During an era when most heavy metal bands wallowed in their own misery, singing about pain and sadness, P.O.D. offered a more optimistic alternative.
The band had been releasing music since the late '90s, but it was this album rather than its commercially overlooked predecessor, The Fundamental Elements of Southtown (1998), that reached out to countless listeners.
Quite simply, you can't deny the emotion P.O.D. funnels into its songs.
The sentiment feels genuine, as if this band truly cares about its listeners, one of the key reasons why this album shook the metal world in 2002.
And, as most listeners will no doubt agree, it did so for the better.
The metal world needed an album like Satellite in 2002, just like it needed a band like P.O.D. to challenge longtime metal heavyweights like Tool and Korn for supremacy.

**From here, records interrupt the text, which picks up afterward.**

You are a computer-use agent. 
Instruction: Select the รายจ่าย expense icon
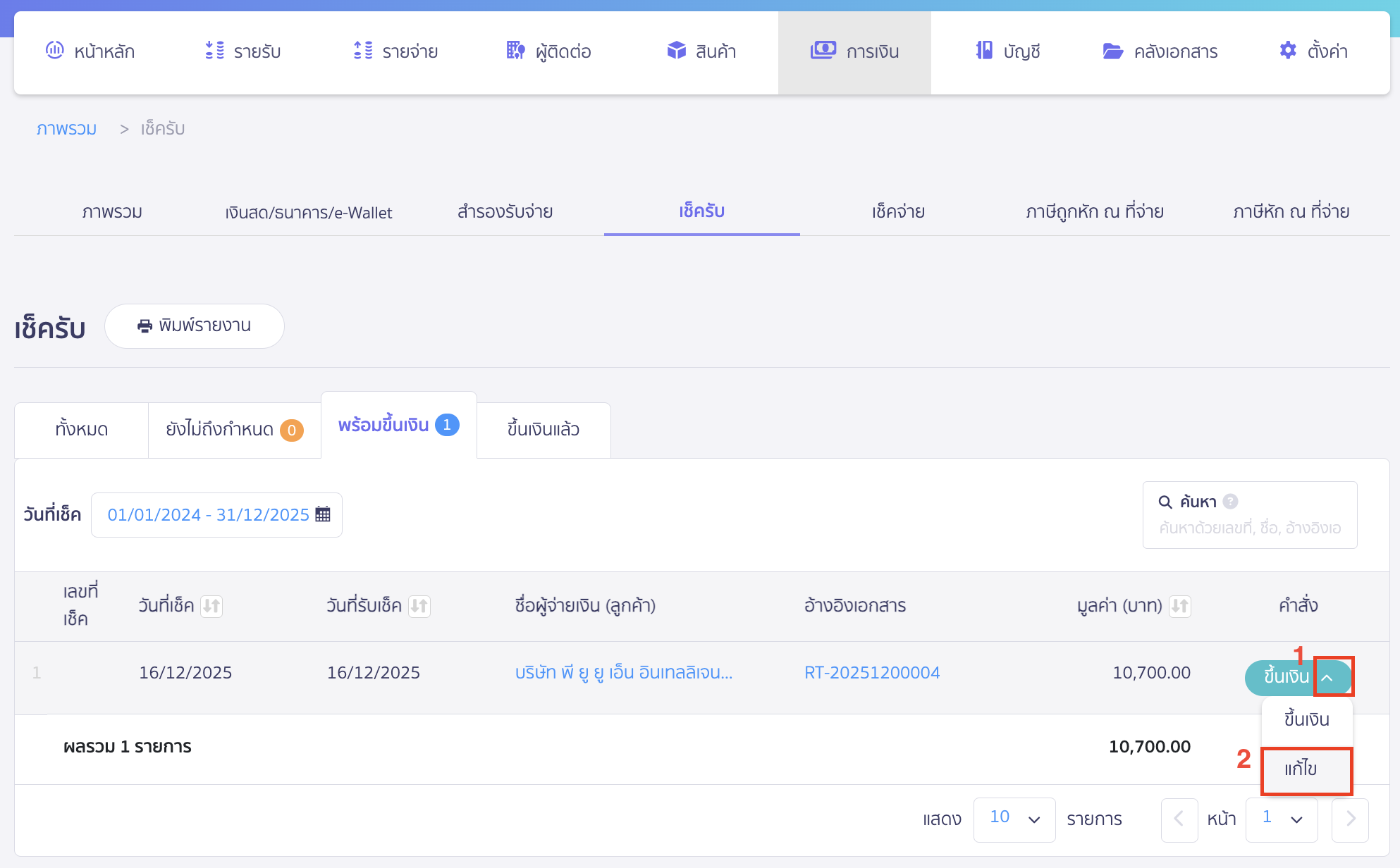click(x=363, y=51)
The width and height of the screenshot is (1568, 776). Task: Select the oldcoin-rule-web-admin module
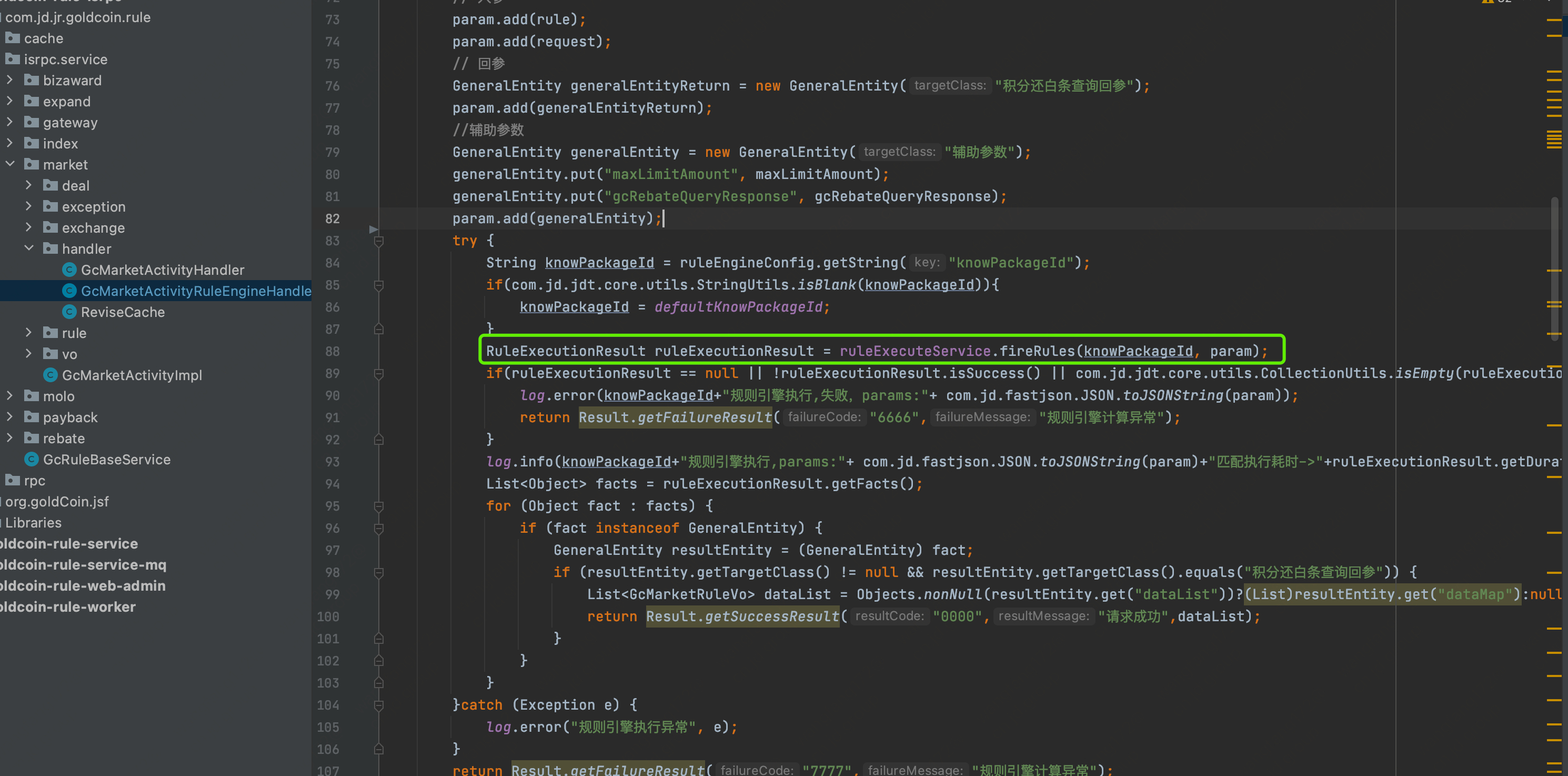pyautogui.click(x=83, y=586)
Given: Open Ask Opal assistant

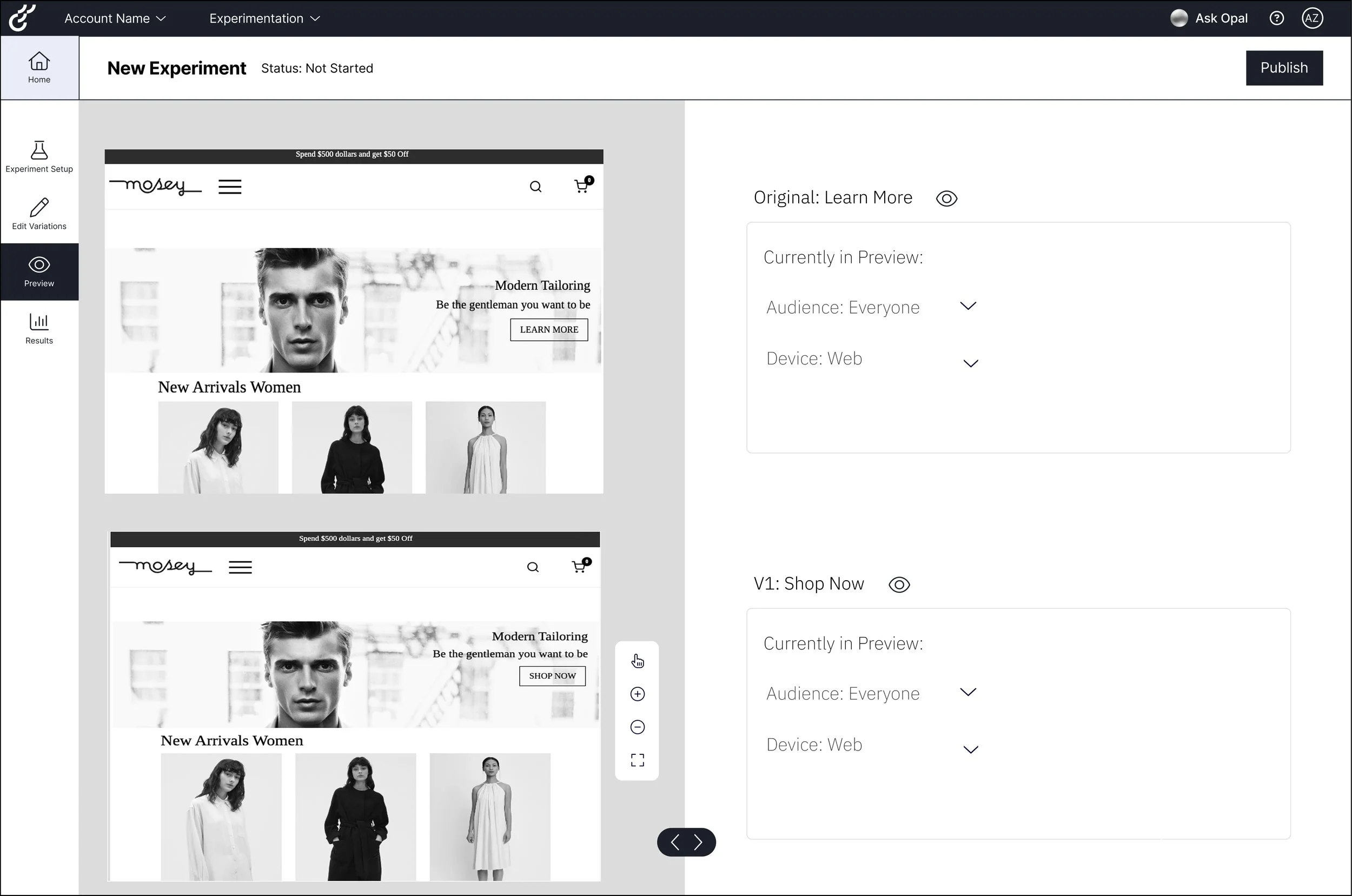Looking at the screenshot, I should coord(1209,18).
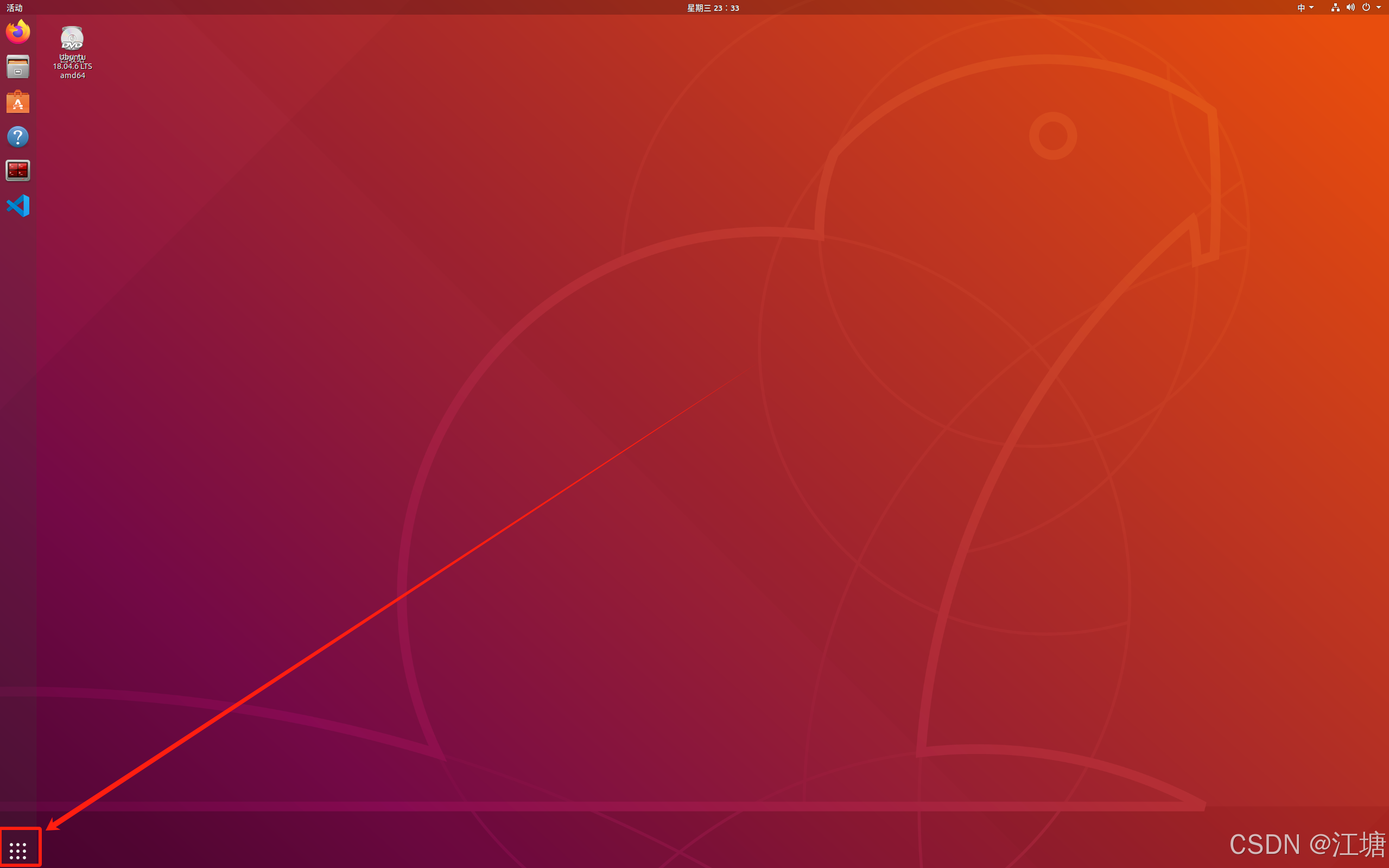Image resolution: width=1389 pixels, height=868 pixels.
Task: Launch Visual Studio Code from dock
Action: pyautogui.click(x=18, y=206)
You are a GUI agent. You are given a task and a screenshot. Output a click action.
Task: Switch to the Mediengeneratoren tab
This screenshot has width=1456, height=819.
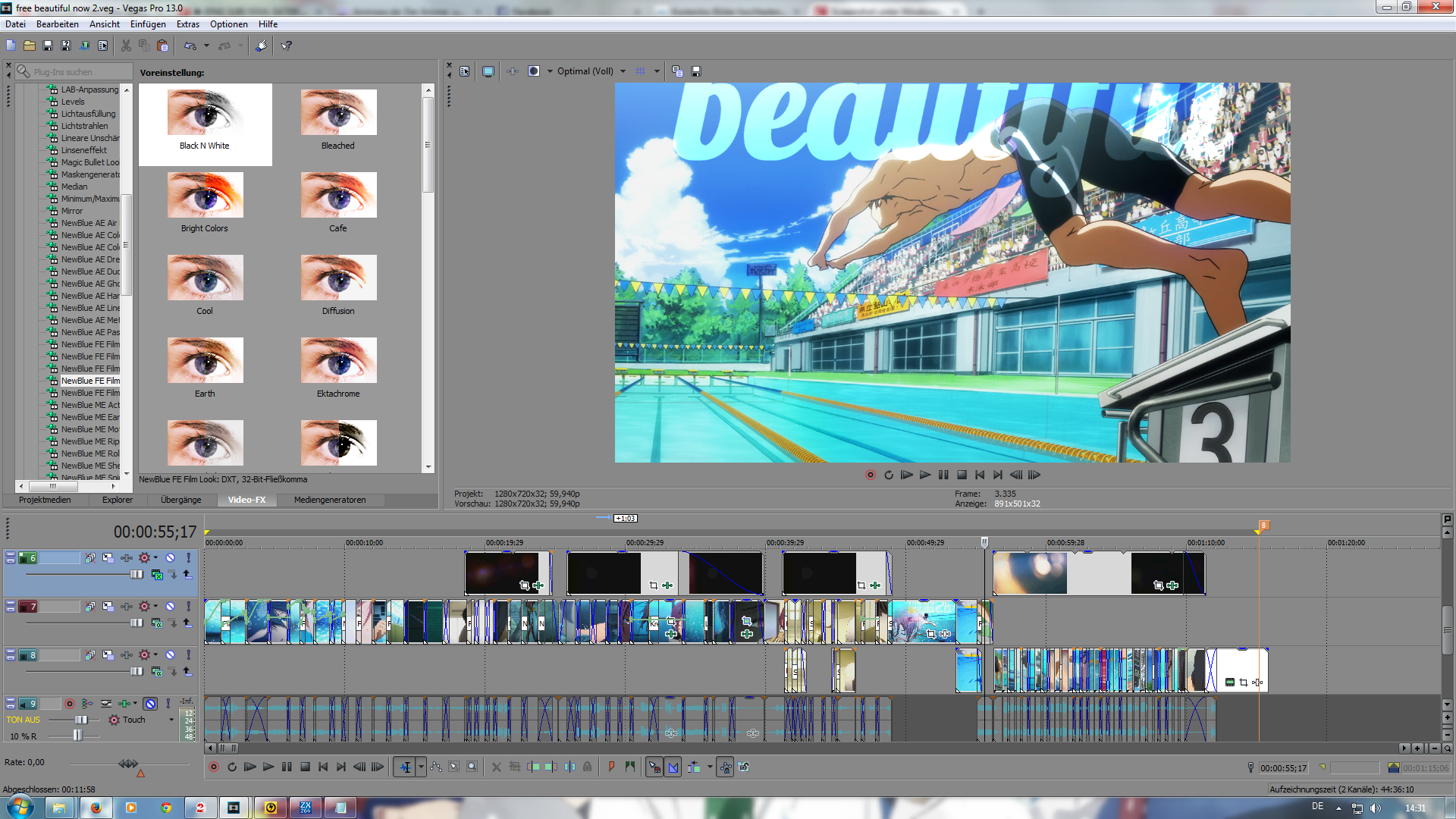[x=329, y=500]
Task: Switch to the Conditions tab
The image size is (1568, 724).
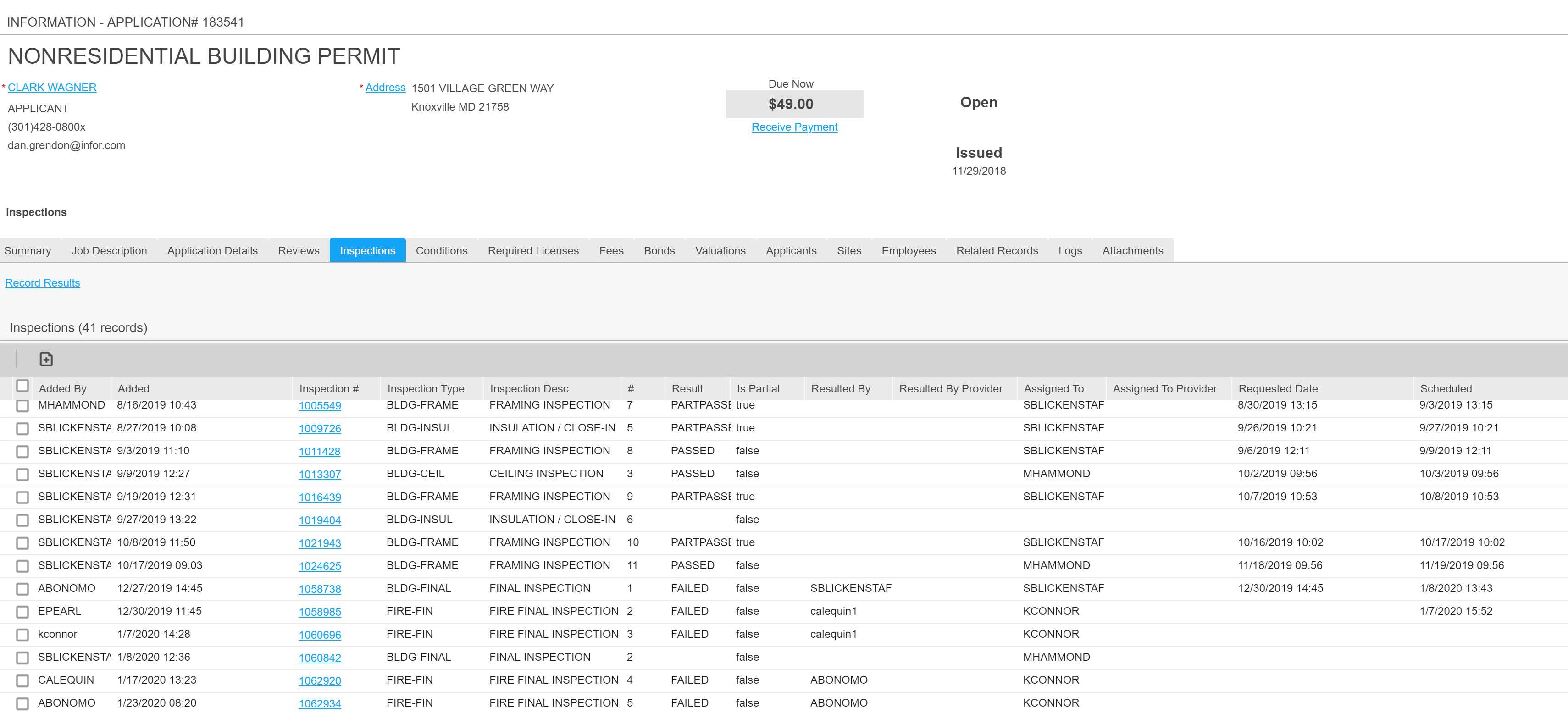Action: 441,251
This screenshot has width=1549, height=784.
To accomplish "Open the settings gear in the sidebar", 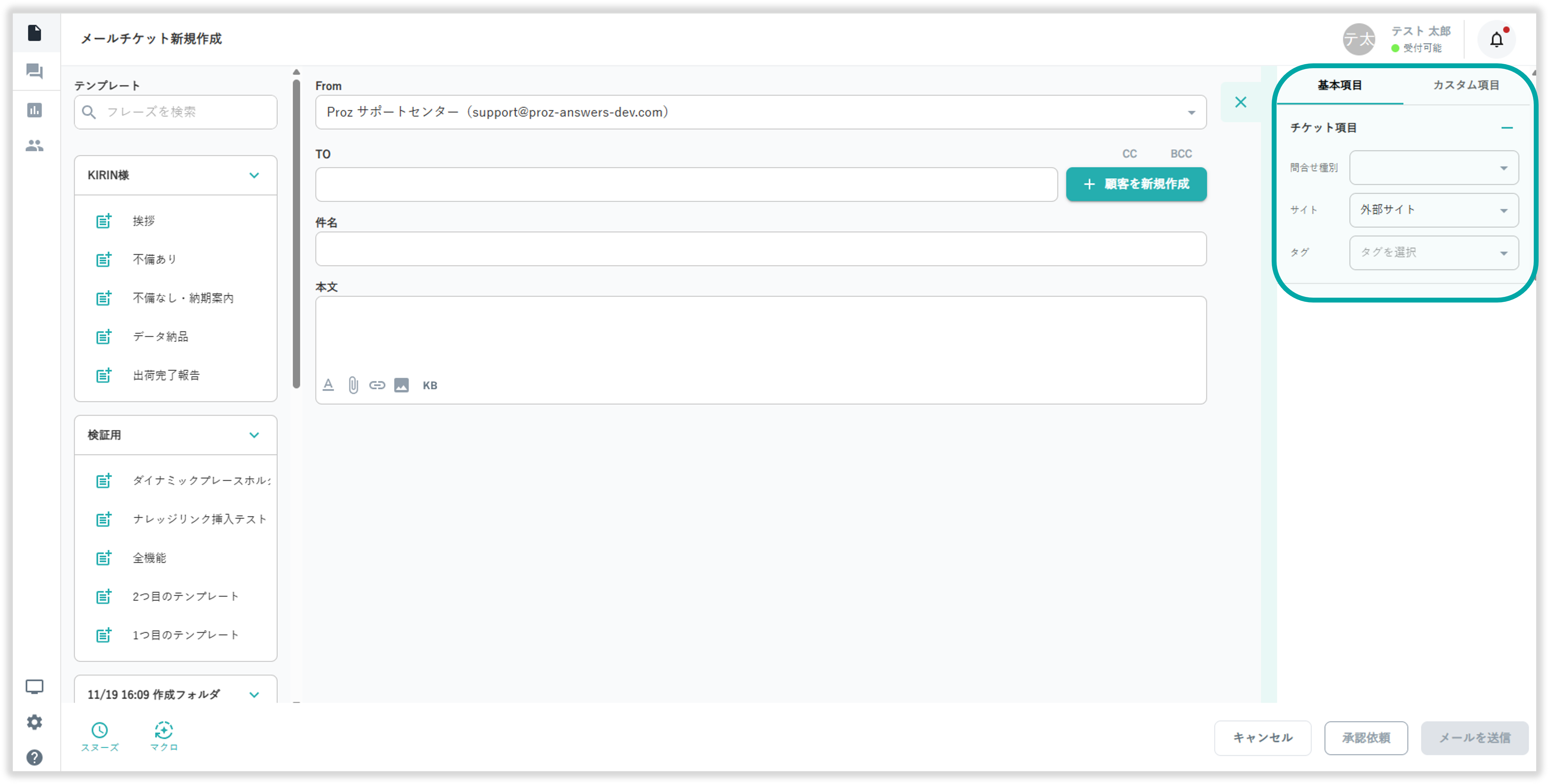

The spiritual, emotional band writes songs about promise and hope -- songs that inspire you to celebrate life, not despise it.
It's not just the singing of vocalist Sonny either, though his soaring voice has much to do with it.
Rather, it's the band as a whole that gives the songs on Satellite so much affective power.
These four guys obviously love making music together, and that passion comes across in every song.
Guitarist Marco, bassist Traa, and drummer Wuv fuse a variety of influences -- metal, hip-hop, dub, Rage Against the Machine -- and create music that stands on its own, apart from the many other nu-metal bands of the time.
In particular, "Alive" and "Youth of the Nation" stand out as rallying calls for metal fans looking for music about living, not dying.